The 500,000 square foot center isn't slated to open until 2013, but controversy is already brewing over its name. At least one other member of the Republican-led board has expressed for naming the building after Helms, but not everyone is in agreement.
"While some people may consider him to be controversial. I consider him to be a great leader in North Carolina," Republican Wake County commissioner Tony Gurley said.
Helms died in 2008 and was a conservative known for his opposition to Civil Rights, big government, and abortion.
Helms' nephew, Paul Coble, is the chair of the Wake County Board of Commissioners, and supports the naming.
"Any opportunity to honor a man who served in the Senate for thirty years and had the kind of influence, not only in the state, but in the nation and world, would be a great opportunity to honor him," Coble said.
"There are some folks who feel that Senator Helms has done that and deserves this kind of recognition.
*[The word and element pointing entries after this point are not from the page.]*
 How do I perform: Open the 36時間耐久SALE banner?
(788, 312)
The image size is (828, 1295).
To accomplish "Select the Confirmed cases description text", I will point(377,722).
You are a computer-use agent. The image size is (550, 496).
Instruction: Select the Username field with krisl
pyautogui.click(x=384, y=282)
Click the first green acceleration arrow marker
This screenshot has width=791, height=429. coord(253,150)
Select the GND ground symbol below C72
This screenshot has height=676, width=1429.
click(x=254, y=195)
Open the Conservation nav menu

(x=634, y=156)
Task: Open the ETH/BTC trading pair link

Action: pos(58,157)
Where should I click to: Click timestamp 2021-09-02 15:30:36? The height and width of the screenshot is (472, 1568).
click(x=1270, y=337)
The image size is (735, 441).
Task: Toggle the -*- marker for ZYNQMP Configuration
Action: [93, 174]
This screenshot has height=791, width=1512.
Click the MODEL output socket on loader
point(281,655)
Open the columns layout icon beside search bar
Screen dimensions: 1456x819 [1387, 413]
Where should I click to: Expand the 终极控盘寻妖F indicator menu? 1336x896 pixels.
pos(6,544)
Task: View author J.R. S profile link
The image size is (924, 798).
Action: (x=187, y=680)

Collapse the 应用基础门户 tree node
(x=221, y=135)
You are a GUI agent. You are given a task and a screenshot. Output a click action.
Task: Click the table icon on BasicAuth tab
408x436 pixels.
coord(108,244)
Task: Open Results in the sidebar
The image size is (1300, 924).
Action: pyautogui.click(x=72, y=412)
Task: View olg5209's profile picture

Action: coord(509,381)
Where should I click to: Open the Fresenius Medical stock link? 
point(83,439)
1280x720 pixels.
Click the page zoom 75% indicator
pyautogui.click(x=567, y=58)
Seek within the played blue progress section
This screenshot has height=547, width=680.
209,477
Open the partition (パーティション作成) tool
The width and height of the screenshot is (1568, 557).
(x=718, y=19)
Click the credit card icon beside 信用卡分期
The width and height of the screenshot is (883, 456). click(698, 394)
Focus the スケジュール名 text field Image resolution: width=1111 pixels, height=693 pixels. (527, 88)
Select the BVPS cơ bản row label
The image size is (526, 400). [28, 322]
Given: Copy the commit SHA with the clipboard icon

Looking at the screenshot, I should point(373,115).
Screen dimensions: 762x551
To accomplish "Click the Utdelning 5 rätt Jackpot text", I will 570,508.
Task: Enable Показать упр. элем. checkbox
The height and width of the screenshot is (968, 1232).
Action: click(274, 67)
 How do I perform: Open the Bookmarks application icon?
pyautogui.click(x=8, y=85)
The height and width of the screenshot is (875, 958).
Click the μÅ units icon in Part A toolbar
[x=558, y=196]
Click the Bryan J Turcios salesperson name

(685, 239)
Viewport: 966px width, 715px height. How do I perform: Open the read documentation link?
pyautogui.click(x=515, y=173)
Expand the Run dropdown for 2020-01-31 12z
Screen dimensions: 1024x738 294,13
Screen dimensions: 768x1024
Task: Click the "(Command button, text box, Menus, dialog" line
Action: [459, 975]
And I'm sure there are some folks who feel the other way," Democratic Wake County commissioner Ervin Portman said.
Raleigh resident Marshall Harvey is one of those people.
"They borderline on being a racist. I think that the African-American population would feel that way. That there are other folks that would be more appropriate to be named after," Harvey said.
It is unclear when the debate will likely heat up because so far, no solution has been presented to the board to name the building after Helms.